Anti-musk antibody myasthenia gravis: Clinical findings and long term follow up

Abstract

Myasthenia gravis (MG) is adisorder neuro-muscular junction where 50-85% patients have acetylcholine receptor antibody (AChR-Ab). About 30-40% sero-negative patients have antibodies to muscle-specific tyrosine kinase (MuSK). This disorder represents a distinct subset of MG where clinical features and treatment options are different. We retrospectively analysed MuSK-MG patients seen at our center in last 4 years. From 2015 to 2019, there were 6 MuSK-MG patients. Eighty-three percent were female, with disease onset in the fourth to fifth decade. Oculobulbar symptoms were present at onset in 83%. Eventually ocular involvement was seen in 83%, bulbar in 83% and limbs weakness in 83%. Fifty percent patients had myasthenic crisis. No patient had antibodies to AchR and of those tested, CT scan of thorax did not show any thymic tumour.
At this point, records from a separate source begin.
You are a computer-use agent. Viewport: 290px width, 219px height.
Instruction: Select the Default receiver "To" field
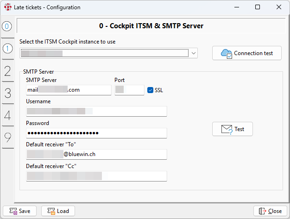pyautogui.click(x=96, y=154)
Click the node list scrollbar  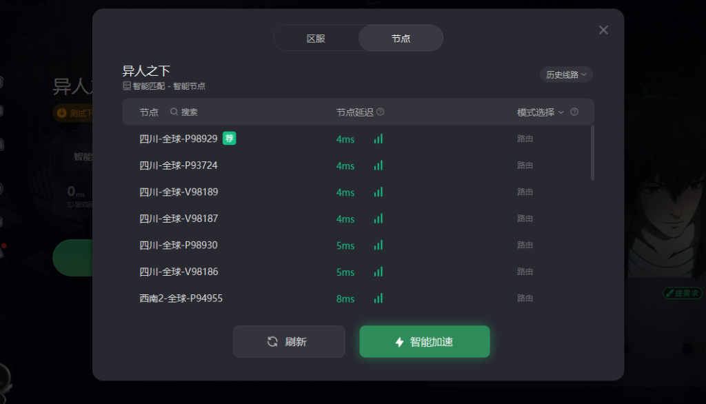coord(592,153)
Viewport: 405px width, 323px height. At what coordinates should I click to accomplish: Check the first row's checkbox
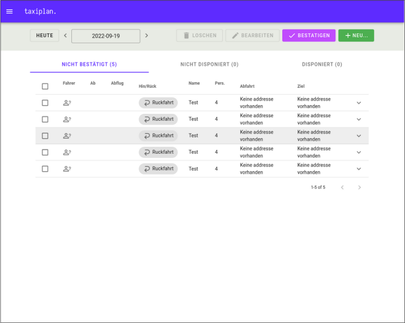coord(45,103)
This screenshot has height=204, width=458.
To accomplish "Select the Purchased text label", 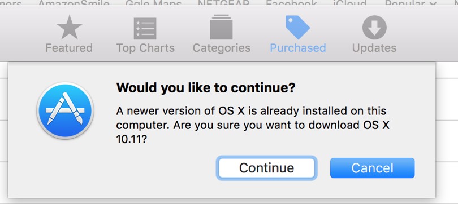I will [x=297, y=48].
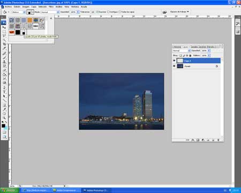241x193 pixels.
Task: Click the Inicio start button
Action: 10,190

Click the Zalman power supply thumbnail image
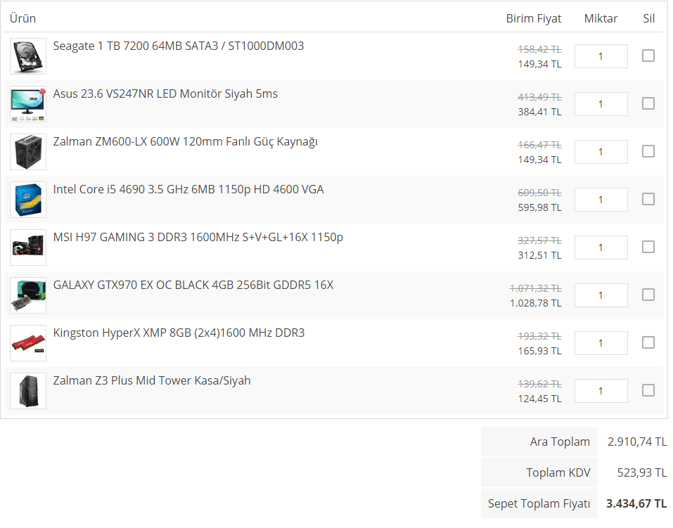[x=28, y=152]
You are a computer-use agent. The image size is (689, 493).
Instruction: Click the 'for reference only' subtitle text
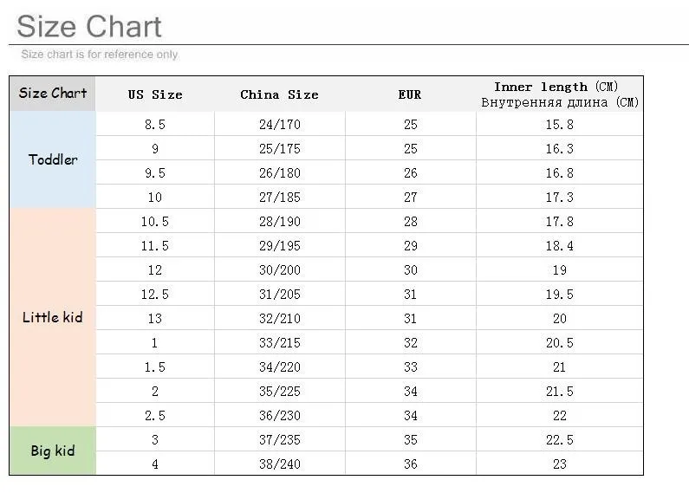point(133,55)
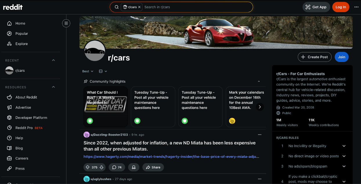Open the Best sort dropdown
This screenshot has width=361, height=184.
tap(88, 71)
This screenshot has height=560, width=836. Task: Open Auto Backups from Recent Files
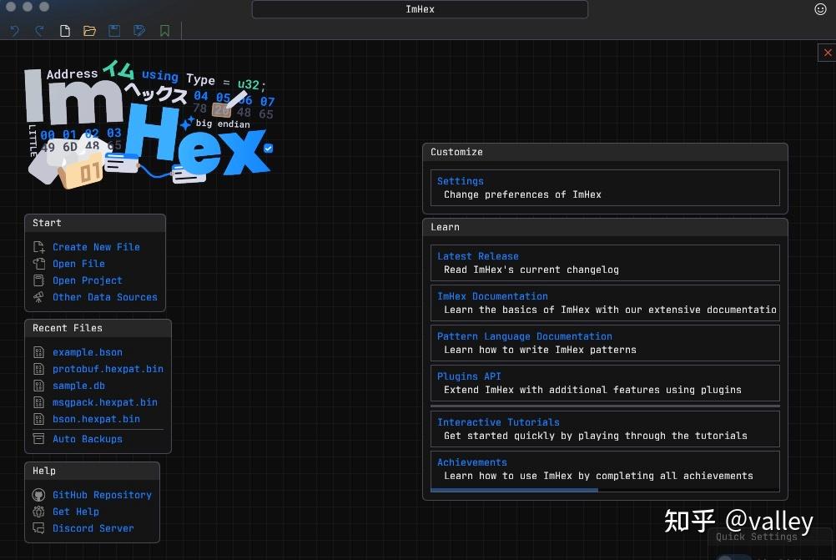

No patients responded to pyridostigmine. Sixty six percent patients had moderate to good response to steroids. Sixty six percent patients were treated with plasma exchange (PLEX) which produced improvement while none was treated with intravenous immunoglobulin. Immunosupression with azathioprine (50%), mycophenolate (16%) and rituximab (50%) was used during the course of illness. All patients achieved good remission over a median follow up of 2 years. MuSK-MG has a marked female predominance with frequent oculobulbar weakness and crises. Pyridostigmine does not help to relieve symptoms and PLEx shows better results compared to steroids. Most patients need immunosuppression and remission can be achieved with it.